* Begin TEXT TO READ *

1. Shortly after beginning the hike there are a couple places where you can look back toward the Bear Lake area.  This shot shows fall colors coming out nicely.

2. A little farther, again looking back toward Glacier Basin.

3. The Loch.  Timberline Falls is visible far off in the distance in this photo.  Can you see it?

4. Still hiking along The Loch.  I've zoomed in a little and timberline falls is a little easier to see now.

5. One of many small waterfalls along Icy Brook.

6. There, now Timberline Falls is coming into view nicely.  The trail proceeds up along the right side of the falls.  Close enough that you get a little wet as you climb.

7. There she is, Timberline Falls.  The falls is so named because it's altitude is right at timberline.

8. Just above Timberline Falls is Glass Lake.

9. This waterfall is just below Sky Pond.

10. Sky Pond, my destination.  Taylor Glacier can be seen over the lake.

* End TEXT TO READ *
* Begin RECORDS SUPPLIED *

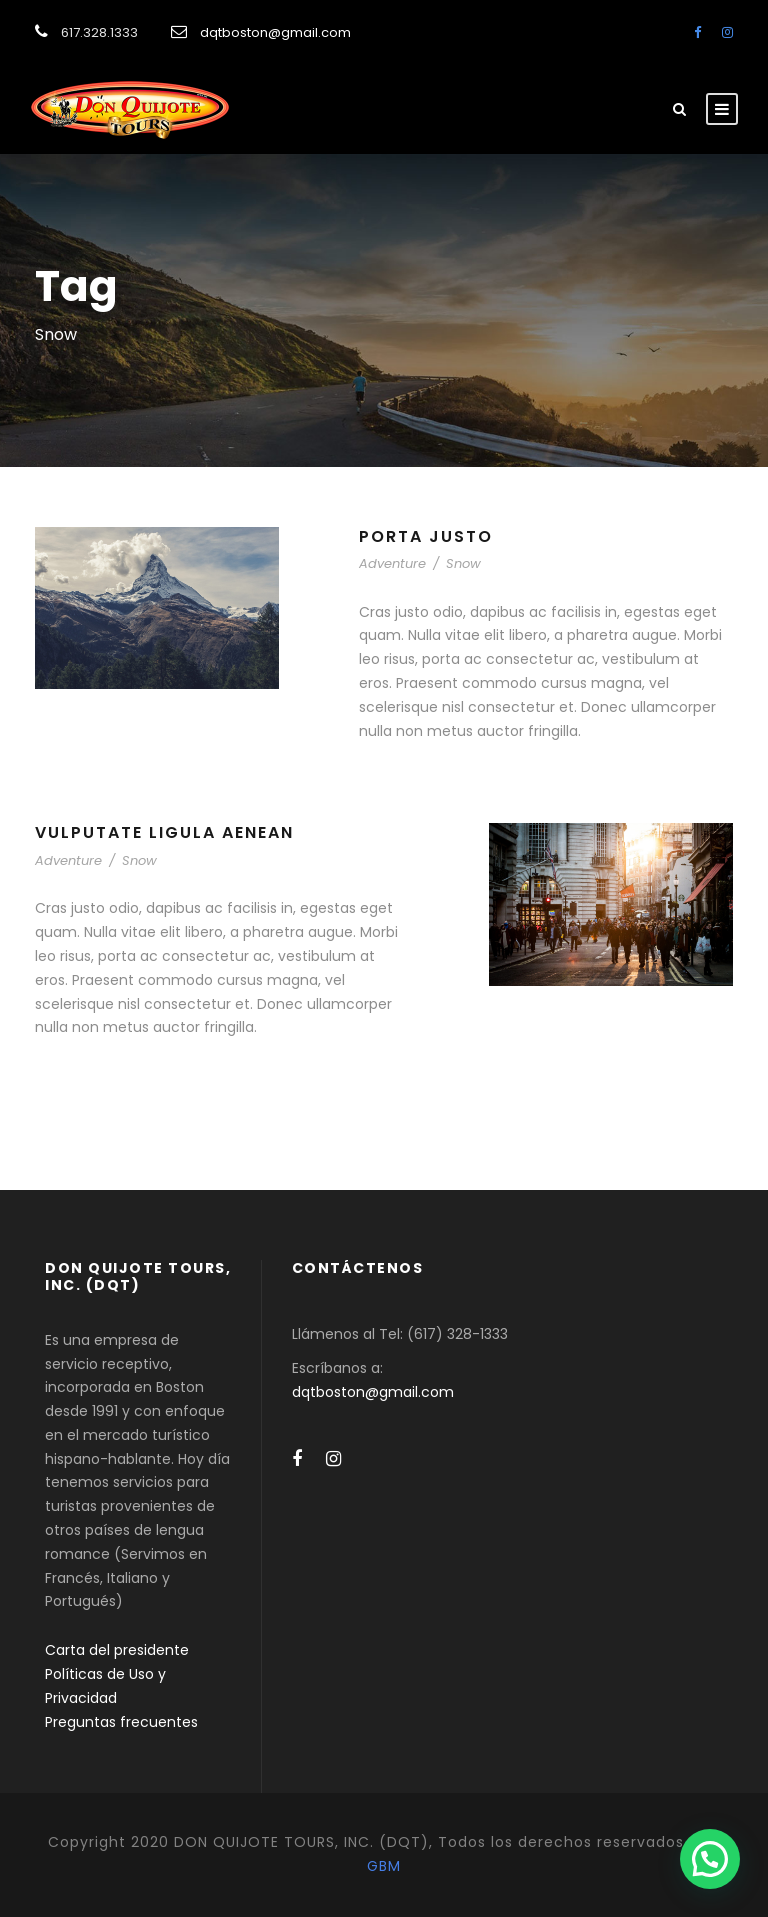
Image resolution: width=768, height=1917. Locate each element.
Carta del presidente (117, 1650)
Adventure (392, 563)
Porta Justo (426, 536)
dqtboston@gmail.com (275, 32)
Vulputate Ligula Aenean (164, 832)
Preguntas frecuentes (121, 1722)
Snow (463, 563)
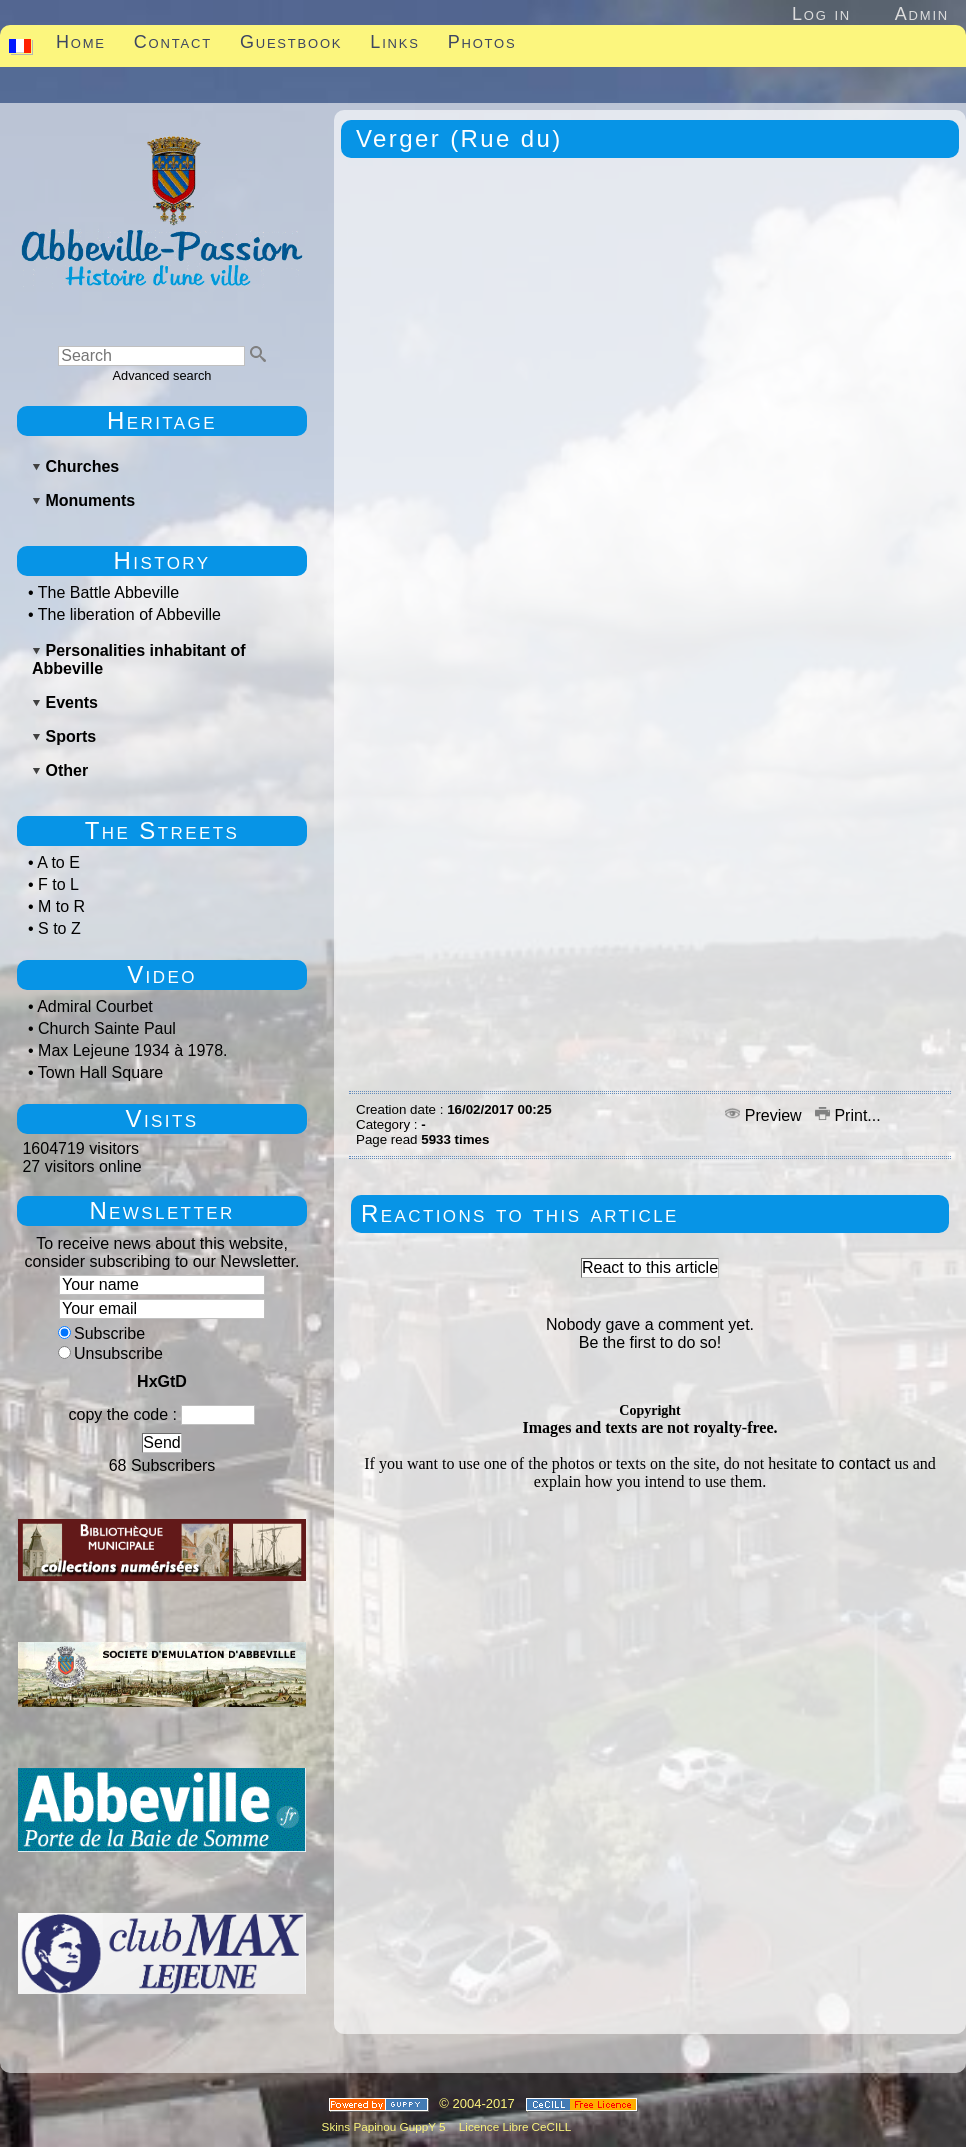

* End RECORDS SUPPLIED *

SHORT PROBLEM A: Pull every line of the records above out word for word, leaving out the pictures.
SHORT PROBLEM B: Continue the numbered captions from the hike to Sky Pond, starting after the last one shown.

WRITTEN ANSWER A:
Image resolution: width=768, height=1917. Locate each element.
Carta del presidente (117, 1650)
Adventure (392, 563)
Porta Justo (426, 536)
dqtboston@gmail.com (275, 32)
Vulputate Ligula Aenean (164, 832)
Preguntas frecuentes (121, 1722)
Snow (463, 563)

WRITTEN ANSWER B:
11. Looking to the West at Sky Pond, with Taylor Peak at far left.  This scene is too large to capture with one 28mm shot.  This photo is three shots connected together.

12. On the way back down, I noticed that you can see Andrews Glacier from the East side of The Loch.  Some people do a loop hike climbing Flattop Mountain, and then follow the Continental Divide on to Hallett Peak and Otis Peak and then descend by sliding down Andrews Glacier.  Those who heed the warning of the park rangers come down the southern edge of the glacier.

13. About a mile or so from completion of the hike, I began to notice helicopter sounds.  I was high enough that I could see the helicopter flying into Tyndall Gorge.  He was carrying something at the end of a long cable.  My first thought was Oh No, a rescue.  It soon became apparent that he was making not one, but several passes up into Tyndall Gorge.  Then I thought; fire?  I don't see any smoke.

14. This little guy was begging for a handout.  Sorry Bud, I can't help you.  It's for your own good.